AIM ▸ Please extend the comment thread about keeping in touch with friends from the point where it stops.

— begin PASSAGE GIVEN —

One thing that works for me is keeping a private gcal with "ping so-and-so" as recurring events. So every 12th of the month, I get a reminder to check in with my former college roommate and ask her what's going on in her life. And every third saturday I'm reminded to leave comment on the latest blog post by one of the few wiscon people I'm still in touch with. It keeps me engaged with what's going on in people's lives even if we can't see each other very often. It doesn't, however, actually get me out of the house and seeing local friends.

(no subject)

Date: 2017-05-31 06:08 pm (UTC)
asakiyume: (miroku)
From: [personal profile] asakiyume
This is a very good idea; I've thought of doing similar but haven't actually taken the action--nice to see it works when someone does!

And, it could be altered for getting-out-of-the-house purposes, if it was a reminder to, say, extend an invitation to someone.

(no subject)

Date: 2017-05-30 01:57 pm (UTC)
landofnowhere: (Default)
From: [personal profile] landofnowhere
I don't have advice, though I totally get where you're coming from.

But I thought I'd drop by and say hi anyway! Friending you, though all of my entries are super ancient now (like the decade-old entries of "I'm in college! I have a circle of friends now! This is great!")

(no subject)

Date: 2017-05-30 02:22 pm (UTC)
kivrin: (Camelot (julesoh))
From: [personal profile] kivrin
So, it sounds like, first, in-person contact is important for you, and that Sundays are the comparatively-free time you have in common with people who work 9-5ish M-Fish... which I'm guessing is the case for at least some of the folks you're hoping to get back in closer/more regular contact with. What about a standing Sunday Night Potluck at your house? Or Sunday Afternoon Craft Time or something? It might work best to invite each person over individually (or have some kind of re-commencing closer contact get-together for coffee or ice cream or whatever) before putting out a large group invite, but that's one possibility.

If having substantive online interactions is something that doesn't come easily to you, it strikes me that trying to learn ways to do that while you're trying to strengthen friendships might be extra stressful.

(no subject)

Date: 2017-05-30 02:34 pm (UTC)
kivrin: a guitar with a hand resting on top (dave carter guitar)
From: [personal profile] kivrin
On reread I see that getting out of the house is something you specifically want, so I wonder if another possibility could be contacting someone who DOES or might have free time during the days, and saying "hey, I miss you, would it be possible for Fox and me to come by and hang out with you some Thursday morning?"

If any of your friends are academics or freelancers or otherwise engaged in paid or volunteer labor that's somewhat flexible in time and place, standing co-working dates could be a way to see each other regularly while accomplishing other things.

In the age of Netflix "everyone gets together to watch show Y on night Z" isn't the great standing date it used to be, but for a while R and I had a weekly potluck-and-ep-or-two-of-DS9 date with another couple, rotating between our places, which was lovely.

(no subject)

Date: 2017-05-30 05:00 pm (UTC)
tiger_spot: (Default)

— end PASSAGE GIVEN —
— begin RAW DATA —

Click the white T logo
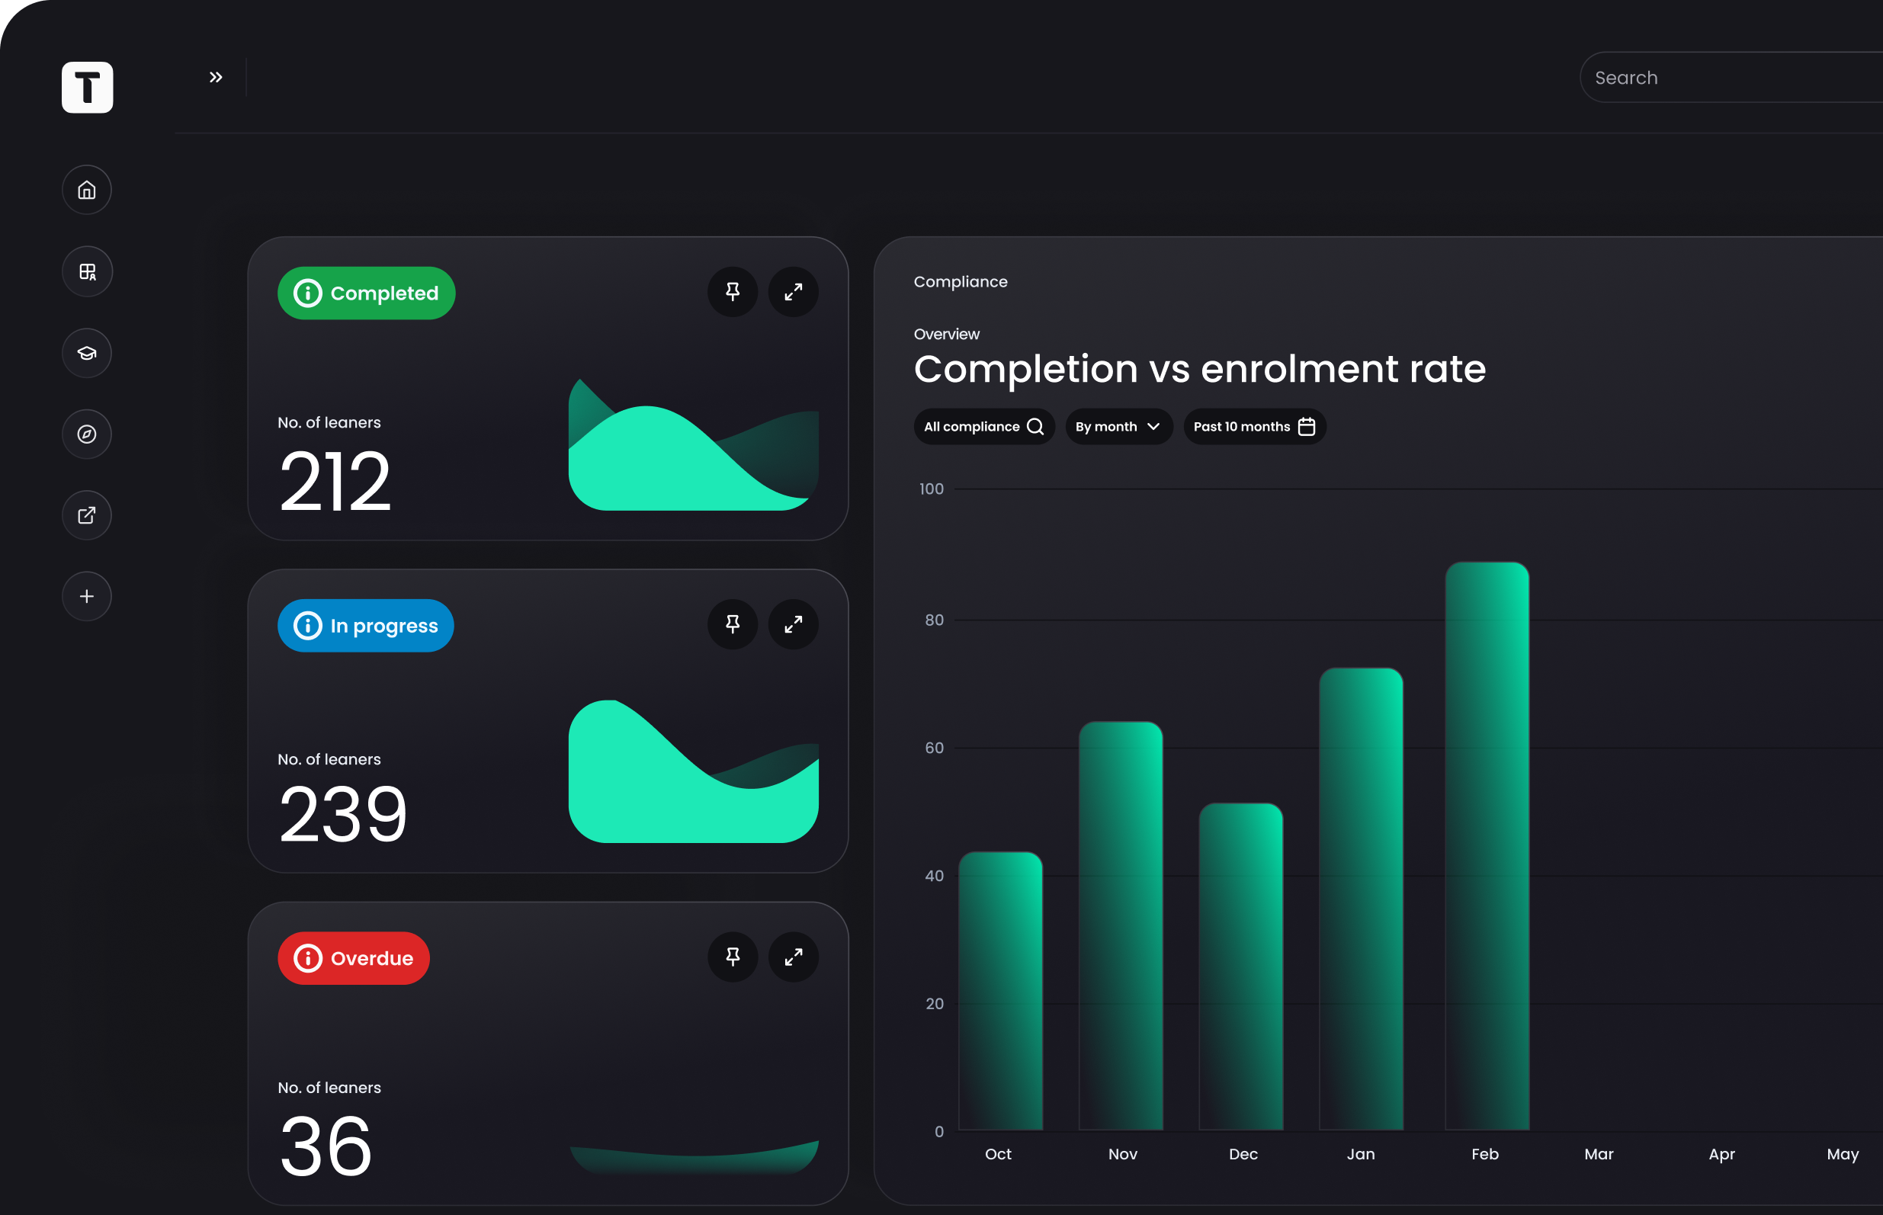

— end RAW DATA —

EXERCISE ANSWER ▸
From: [personal profile] tiger_spot
Fox is young for this yet, but at some point meetups of the "let's get coffee and take it to a park so Fox can play while we sit on a bench and chat" will probably be very accessible. Other people who do not have kids will not think to suggest these, but may enjoy them if you do.

Hosting things at your house is good. I've had good results from making a recurring note on my calendar to email or call or in some cases write to specific people I most want to stay in touch with, somewhere between once a week and once a month depending. (Actually, I should put one of those back on -- we'd had a standing playdate with the kids for a while so I took the weekly suggest-something reminder off my list, but her schedule changed so the standing thing went away and I feel like I haven't seen her enough lately.)

I definitely get the best results from social media when I ask questions. Like you've just done here!

Some specific things you can ask people out to do that are good for chatting during and can accommodate a baby: see a museum exhibit, take a hike or walk around a pretty neighborhood, play Frisbee, go to a summer concert in the park. Things that are not so baby-enabled: volunteer together (I would specifically recommend sorting at a food bank or picking with a neighborhood gleaning program, because I am doing both of those now and they are pretty companionable), ask for help with household projects like alphabetizing books or assembling IKEA furniture, go shopping together.

I should do a bunch more of these things myself; thank you for reminding me!

(no subject)

Date: 2017-05-31 05:53 am (UTC)
rosefox: Green books on library shelves. (Default)
From: [personal profile] rosefox
Fox is young for this yet, but at some point meetups of the "let's get coffee and take it to a park so Fox can play while we sit on a bench and chat" will probably be very accessible.

This is basically what we did yesterday except at a bookstore instead of in a park, and it was great. One friend with her kid, one friend who doesn't have kids, we did some kid-focused things and also exchanged actual sentences. Depends on the kid, of course, but Kit was happy to spend 15 solid minutes raiding the board books and needed minimal supervision.

(no subject)

Date: 2017-05-30 07:38 pm (UTC)
oracne: turtle (Default)
From: [personal profile] oracne
Lately, I have been making sure to go to more concerts and similar events with people, but those are often not the best baby venues. I also schedule occasional writer dinners with an ever-growing list of attendees.

(no subject)

Date: 2017-05-30 10:34 pm (UTC)
skygiants: Duck from Princess Tutu sticking her head out a window to look at Rue (no one is alone)
From: [personal profile] skygiants
For the record, I am always happy to spend time with you +/- baby etc! I would definitely be up for planning stuff more frequently, if schedules allow.

In terms of more broad-scale advice, my default "regular structured social-ish activity that doesn't require a ton of social energy output" is almost always 'semi-standing media-watching date' -- like, I have a friend I watch Star Wars cartoons with, and a friend I watch kdramas with, and a friend who I trade off terrible movies with, and Gen and Sandry and I have been watching our way through Steven Universe ... and obviously all of this doesn't happen every week, because that would be A LOT, but usually every week at least one of these things happens, and it's a good excuse to see people (in person or over Skype) and catch up and enjoy each other's company without feeling pressured to fill every minute of the time with talking, which for me is the fastest way to drain ALL my energy. And also a good excuse to be like "hey, when are we going to watch the next episode of [thing]?" and just have an excuse to get it on calendars.

(no subject)

Date: 2017-05-31 05:59 am (UTC)
rosefox: Green books on library shelves. (Default)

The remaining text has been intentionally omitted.